Serving all stakeholders
What is the purpose of a company? I would say its purpose is to realize its vision. But even this is no longer enough. We must realize our vision and ensure our vision is good for society. This means that we must have the best interest of three stakeholders in mind: Airbnb the company (employees and shareholders), Airbnb the community (guests and hosts) and the world outside of Airbnb.
To be a 21st-century company, we must find harmony between these stakeholders. For example, Airbnb the company must remain values-led, leading with boldness and compassion, while also building a highly valuable business. Airbnb must treat hosts in our community as partners and make guests feel like they belong. All the while, Airbnb must serve and strengthen local communities, while expanding diversity and acceptance in the world. Serving stakeholders means being honest about where we need to improve because we know we are far from perfect.
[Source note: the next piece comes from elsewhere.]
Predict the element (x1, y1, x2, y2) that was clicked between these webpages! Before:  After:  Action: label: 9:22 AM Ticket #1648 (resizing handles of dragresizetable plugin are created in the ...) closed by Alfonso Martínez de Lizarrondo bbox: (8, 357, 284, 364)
One area we are focused on is making sure that, in markets that are significantly housing constrained, the Airbnb community is helping people stay in their homes and share their communities and not negatively impacting housing.
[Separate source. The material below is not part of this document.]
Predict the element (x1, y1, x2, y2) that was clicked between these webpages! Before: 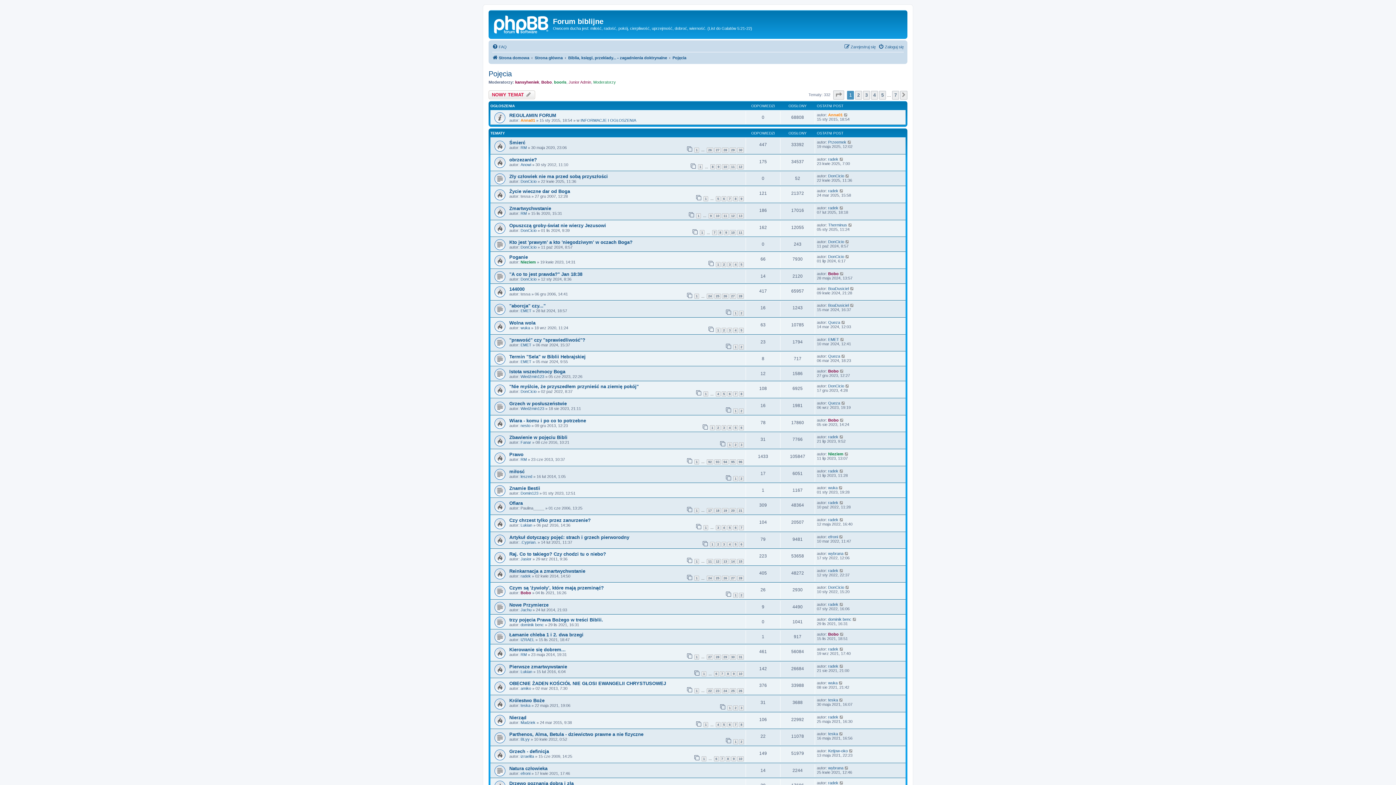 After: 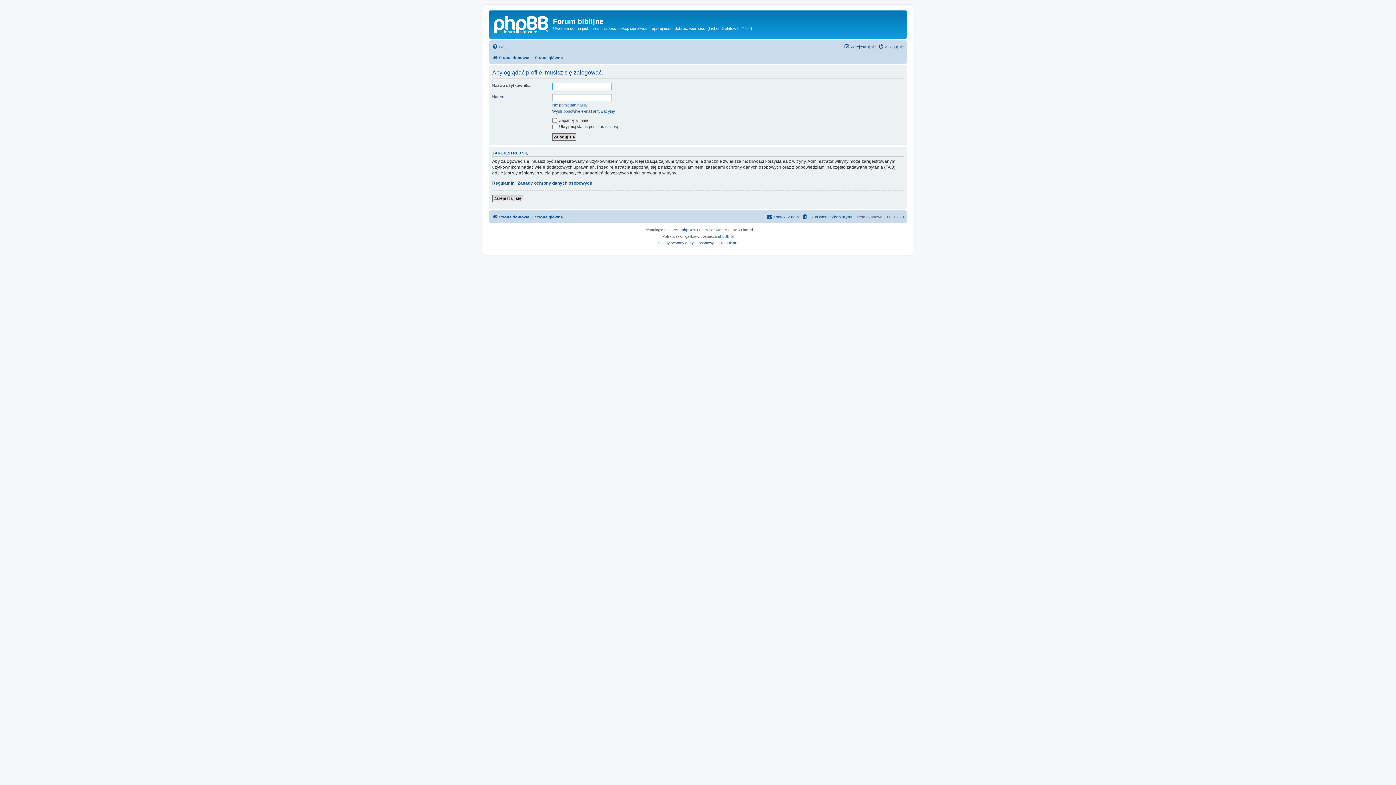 Action: label: Ketjow-oko bbox: (828, 749, 848, 753)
- To begin measuring how well we are serving all stakeholders, in March, we’ll release Airbnb’s first Annual Stakeholder Report. This report will explicitly identify the criteria by which we want to hold ourselves accountable to our stakeholders. In the same way that a company’s annual report facilitates the evaluation of its financial performance for shareholders, what we measure and talk about must indicate progress towards our effort to become a 21st-century company.
New board member
Part of designing a 21st-century company is designing a Board of Directors that can help us implement our 21st-century vision and institutionalize our intentions. I am proud to announce that we will be adding Ken Chenault to our Board of Directors as our first non-affiliated independent director. Airbnb is built on trust. As the CEO of American Express, Ken has built one of the most successful trust-based companies in the world. It is a company that has endured and innovated for nearly 168 years. Ken and I spent time talking about the 21st-century model and in particular the role of trust as the infrastructure for such a model. Ken also believes deeply that, now more than ever, companies need to stand for values, character, and competence. As he says, “I think corporations exist because society allows us to exist. Corporations are not entitled to exist. So I think we have a responsibility and an obligation to help improve society.”
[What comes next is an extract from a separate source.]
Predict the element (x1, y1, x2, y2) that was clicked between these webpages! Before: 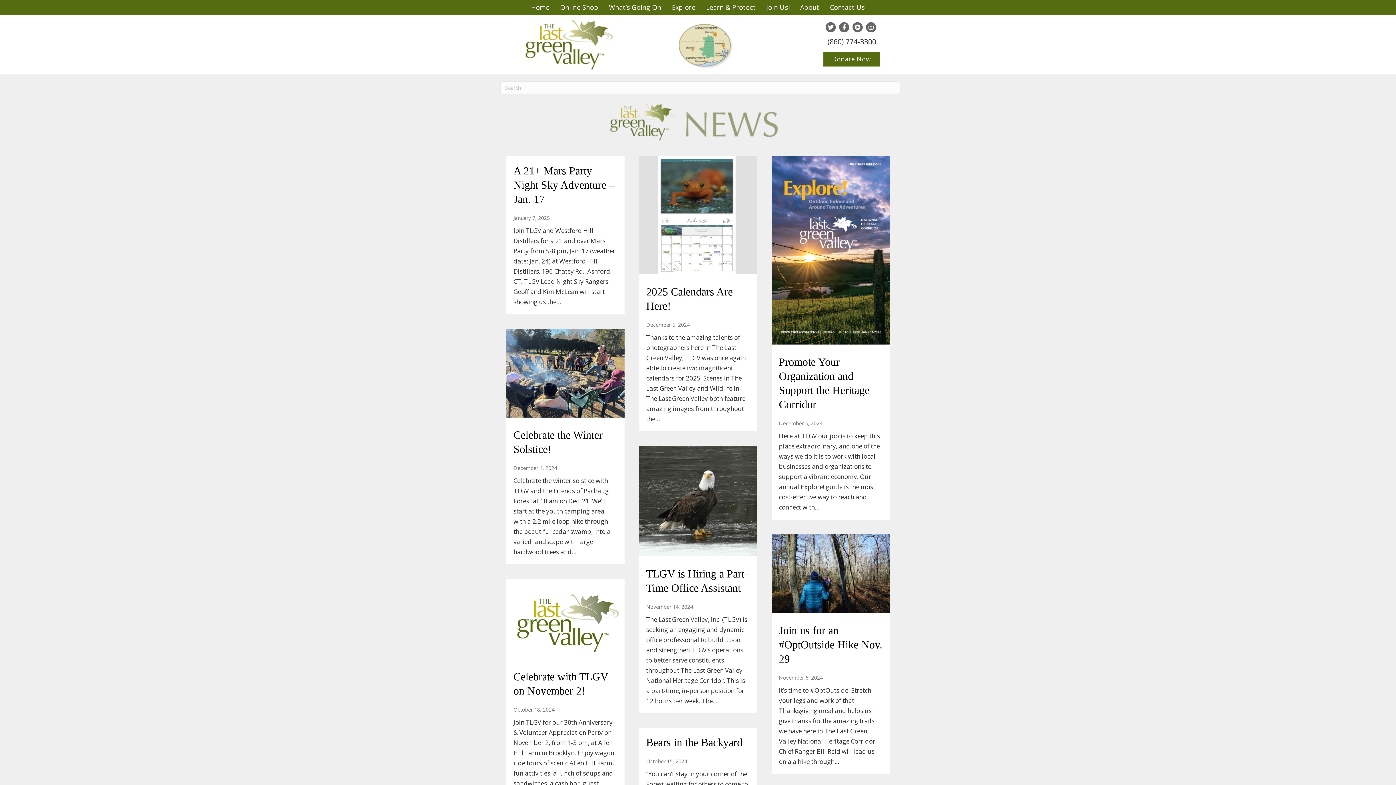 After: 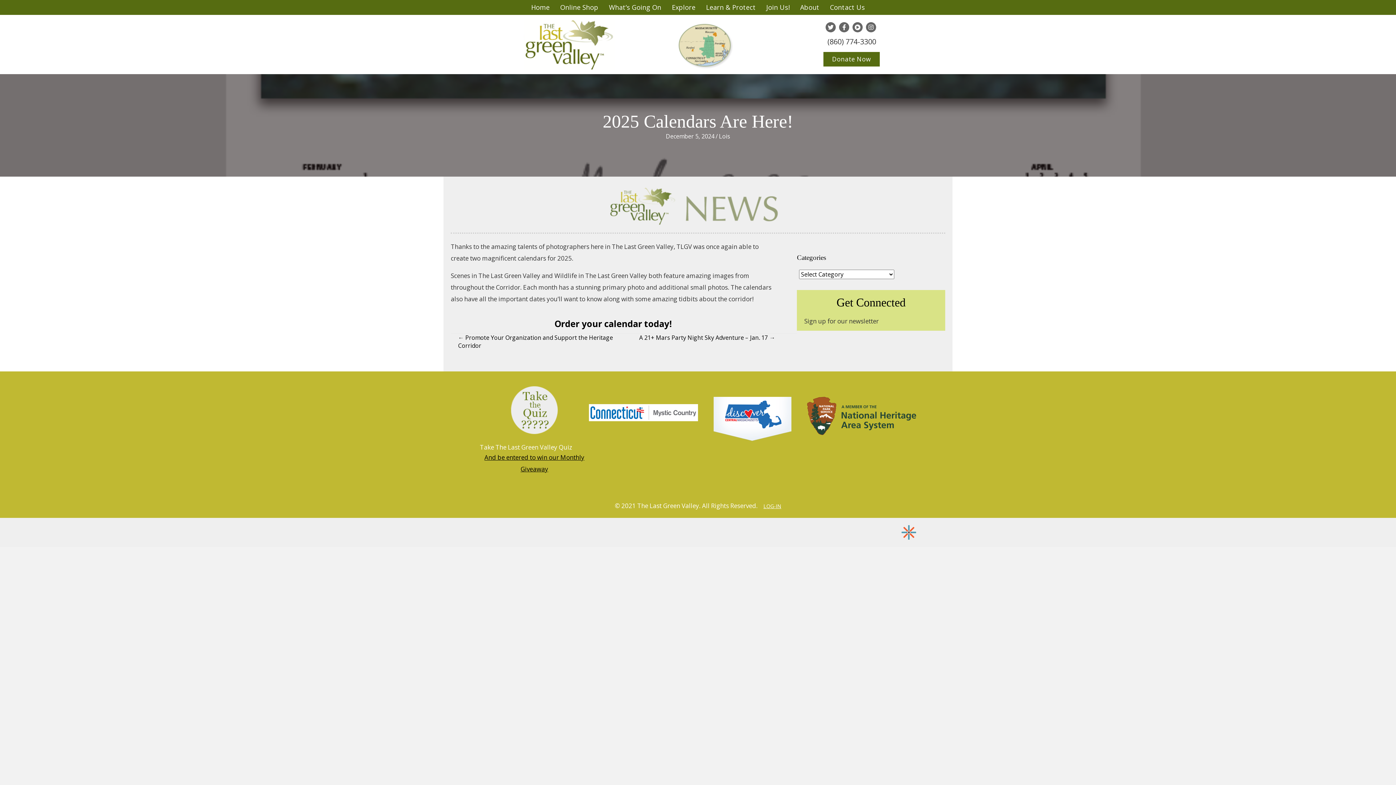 Action: bbox: (639, 212, 757, 220)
The next ten years, and beyond
Ten years after we started Airbnb, I have often thought, how could an idea like millions of strangers sleeping in each other’s homes ever work? The truth is that we, Airbnb the company, did not do most of this. Our hosts, and the broader Airbnb community, created most of this. And they have taught me two things: people are fundamentally good, and we are 99% the same.
If people are good and mostly the same, then we should be able to offer more than people sleeping in one another’s homes. We imagine a world where every one of us can belong anywhere. A world where you can go to any community and someone says, “Welcome home.” Where home isn’t just a house, but anywhere you belong. Where every city is a village, every block a community, and every kitchen table a conversation. In this world, we can be anything we want. This is the magical world of Airbnb. We will probably never fully realize this vision, but we will die trying.